Nel 1605 fu pro­motrice della “Divota Comunella”, un’associazione spontanea che aveva come scopo precipuo la pre­ghiera, la pratica della penitenza e del digiuno. De­dita a rigide pratiche penitenziali, le furono attri­buite virtù profetiche e doti taumaturgiche anche dopo la morte, avvenuta il 9 ott. 1609. Fu sepolta nella cappella di S. Caterina da Siena nel convento domenicano di S. Maria in Gradi a Viterbo. Al fu­nerale ci fu una folta partecipazione. Immediata­mente si riunirono le testimonianze per l’apertura di un processo di beatificazione, che ebbe tra i suoi sostenitori il cardinal nipote Scipione Borghese Caffarelli e la duchessa Eleonora Orsini Sforza, cu­gina della regina di Francia.

Nel frattempo, era di­venuto vescovo della diocesi di  Tricarico il suo confessore e primo biografo, padre Roberto Rober­ti Vittori, dell’Ordine dei Predicatori, che prece­dentemente aveva ricoperto la carica di priore di S. Maria in Gradi. Il vescovo viterbese monsignor Lanfranco Margotti, però, si mostrò prudente nei confronti della V. e vietò il culto, non essendo an­cora pervenuta l’autorizzazione della Congrega­zione dei riti; il medesimo atteggiamento fu tenu­to dal suo successore,  Tiberio Muti, no­bile romano, figlio del conte di Vallemuria e pa­rente del papa Paolo V. Il culto della V., intanto, si diffuse a Viterbo, Tricarico, Roma, nel Regno di Napoli e soprattutto tra le Terziarie domenicane. Tra di esse si segnalava Francesca Paluzzi di Morlupo, sorella di Alessio, vicario di monsignor Ro­berti Vittori a Tricarico.

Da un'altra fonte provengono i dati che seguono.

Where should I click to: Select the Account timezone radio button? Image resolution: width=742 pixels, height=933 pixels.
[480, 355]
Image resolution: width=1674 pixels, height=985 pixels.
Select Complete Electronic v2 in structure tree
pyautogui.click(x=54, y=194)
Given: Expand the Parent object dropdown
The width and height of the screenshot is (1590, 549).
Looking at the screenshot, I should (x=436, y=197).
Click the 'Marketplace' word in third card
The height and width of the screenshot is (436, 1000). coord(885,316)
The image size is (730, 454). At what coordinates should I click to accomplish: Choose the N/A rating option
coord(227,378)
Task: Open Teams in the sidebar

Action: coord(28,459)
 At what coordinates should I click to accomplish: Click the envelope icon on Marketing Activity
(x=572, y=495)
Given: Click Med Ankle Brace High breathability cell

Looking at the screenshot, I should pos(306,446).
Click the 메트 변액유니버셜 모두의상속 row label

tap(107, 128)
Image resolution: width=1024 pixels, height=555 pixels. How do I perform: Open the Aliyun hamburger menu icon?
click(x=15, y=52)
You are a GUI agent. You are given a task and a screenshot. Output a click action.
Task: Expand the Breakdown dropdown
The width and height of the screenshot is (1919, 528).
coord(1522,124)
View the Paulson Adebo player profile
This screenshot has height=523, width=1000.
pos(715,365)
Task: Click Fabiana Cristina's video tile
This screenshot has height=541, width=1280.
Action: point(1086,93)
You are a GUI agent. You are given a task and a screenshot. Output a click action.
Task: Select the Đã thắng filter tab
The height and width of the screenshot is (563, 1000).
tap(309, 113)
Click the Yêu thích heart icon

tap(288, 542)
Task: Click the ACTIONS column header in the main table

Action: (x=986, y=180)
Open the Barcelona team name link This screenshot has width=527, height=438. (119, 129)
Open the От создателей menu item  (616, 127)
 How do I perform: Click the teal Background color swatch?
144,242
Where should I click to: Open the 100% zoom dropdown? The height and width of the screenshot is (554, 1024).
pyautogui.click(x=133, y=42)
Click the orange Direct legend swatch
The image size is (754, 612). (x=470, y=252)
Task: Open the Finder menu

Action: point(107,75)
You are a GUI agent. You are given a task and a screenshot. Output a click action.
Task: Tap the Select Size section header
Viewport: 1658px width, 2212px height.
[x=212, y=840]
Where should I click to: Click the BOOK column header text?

Il processo di beatificazio­ne iniziò nel 1612 con l’appoggio delle autorità co­munali; nel 1613 l’Inquisizione intervenne sul caso e il 3 luglio 1614 si espresse con parere negativo nei confronti della V. e della Congregazione della Comunella. Il processo rimase sospeso per lungo tempo. Nel 1713 riprese, promosso da padre Ripoll, generale  dei Domenicani, ma non si ri­scontrarono elementi sufficienti per la beatificazio­ne. Il caso della V. è un chiaro esempio di una vi­cenda sospesa tra un’istanza di canonizzazione e il tentativo di repressione da parte delle autorità del­l’Inquisizione.

Bibl. – Roberti 1613; Martini 1722; Signorelli, III/l, pp. 4, 150;HC, IV, p. 343; Antonazzi 1980a,p. 151;Carosi 1990, p. 329; Santi e culti 2000, p. 184; Gotor 2002, pp. 255-284; Bruno Barbini in Bibliotheca Sanctorum, Appendice I, col. 1407.